#### [文書抜粋]
福岡市に対し「福岡駅」は県内に存在しない(現在の西鉄福岡(天神)駅が、かつて福岡駅を名乗っていた)が、福岡市内の区で県庁のある博多区に対し博多駅が都道府県代表駅になっている。都道府県庁所在地の中心駅で、過去も含めて都道府県庁所在地名と都道府県庁所在地駅名が全く一致していないのは博多駅(福岡市)のみである(詳細は博多駅#駅名の由来および博多を参照)。
鹿児島市にある鹿児島中央駅(鹿児島駅はある)については県庁所在地名と完全に一致しない。鹿児島市では元は鹿児島駅が県庁所在地の中心駅であったが、歴史的経緯によって西鹿児島駅(現・鹿児島中央駅)に移動した(『JTB時刻表』では並列している。詳細は当該項目を参照)。
那覇市では戦前は那覇駅が存在していたが沖縄県営鉄道が廃止され、その後のゆいレール開業に伴い県庁前駅が設置された。沖縄県にはJRの駅が存在せず、県庁前駅が明確に中心駅としての役割を果たしているわけではない。大型時刻表の巻頭路線図では那覇バスターミナルを都道府県庁所在地駅としている。
東京都の都庁所在地
→「特別区 § 特別区と市町村の相違点」、および「東京都庁舎」も参照
国土交通省に置かれる特別の国の機関である国土地理院には、都庁所在地の記載に関して以下のような決まりがある。『各特別区は通常の市町村(普通地方公共団体)とは異なるため、東京の都庁所在地として「新宿区」と記載することができません。東京都の都庁所在地を「東京」と記しています[4][5]。』

#### [提供資料]

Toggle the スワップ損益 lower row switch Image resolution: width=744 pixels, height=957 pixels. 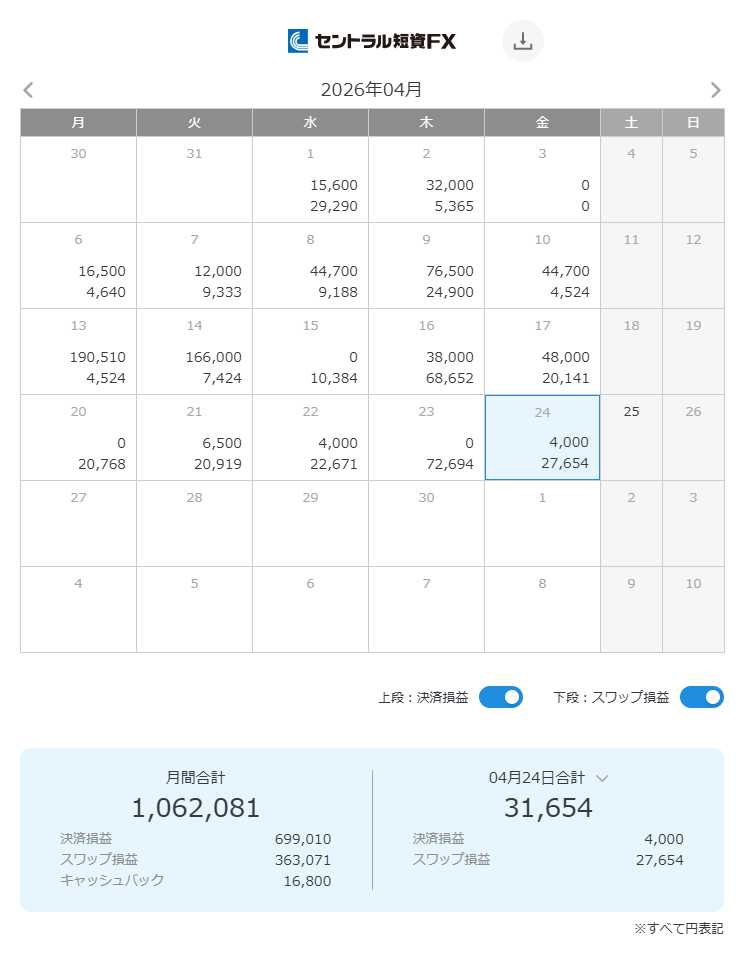coord(701,697)
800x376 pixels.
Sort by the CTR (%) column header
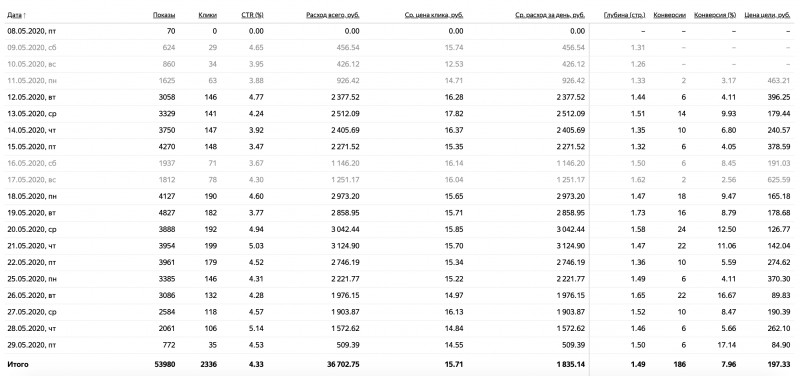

#### [作業内容]
上にある県庁所在地と中心駅についての文書抜粋を、一字一句変えずに全文書き写してもらえますか？

#### [出力結果]
福岡市に対し「福岡駅」は県内に存在しない(現在の西鉄福岡(天神)駅が、かつて福岡駅を名乗っていた)が、福岡市内の区で県庁のある博多区に対し博多駅が都道府県代表駅になっている。都道府県庁所在地の中心駅で、過去も含めて都道府県庁所在地名と都道府県庁所在地駅名が全く一致していないのは博多駅(福岡市)のみである(詳細は博多駅#駅名の由来および博多を参照)。
鹿児島市にある鹿児島中央駅(鹿児島駅はある)については県庁所在地名と完全に一致しない。鹿児島市では元は鹿児島駅が県庁所在地の中心駅であったが、歴史的経緯によって西鹿児島駅(現・鹿児島中央駅)に移動した(『JTB時刻表』では並列している。詳細は当該項目を参照)。
那覇市では戦前は那覇駅が存在していたが沖縄県営鉄道が廃止され、その後のゆいレール開業に伴い県庁前駅が設置された。沖縄県にはJRの駅が存在せず、県庁前駅が明確に中心駅としての役割を果たしているわけではない。大型時刻表の巻頭路線図では那覇バスターミナルを都道府県庁所在地駅としている。
東京都の都庁所在地
→「特別区 § 特別区と市町村の相違点」、および「東京都庁舎」も参照
国土交通省に置かれる特別の国の機関である国土地理院には、都庁所在地の記載に関して以下のような決まりがある。『各特別区は通常の市町村(普通地方公共団体)とは異なるため、東京の都庁所在地として「新宿区」と記載することができません。東京都の都庁所在地を「東京」と記しています[4][5]。』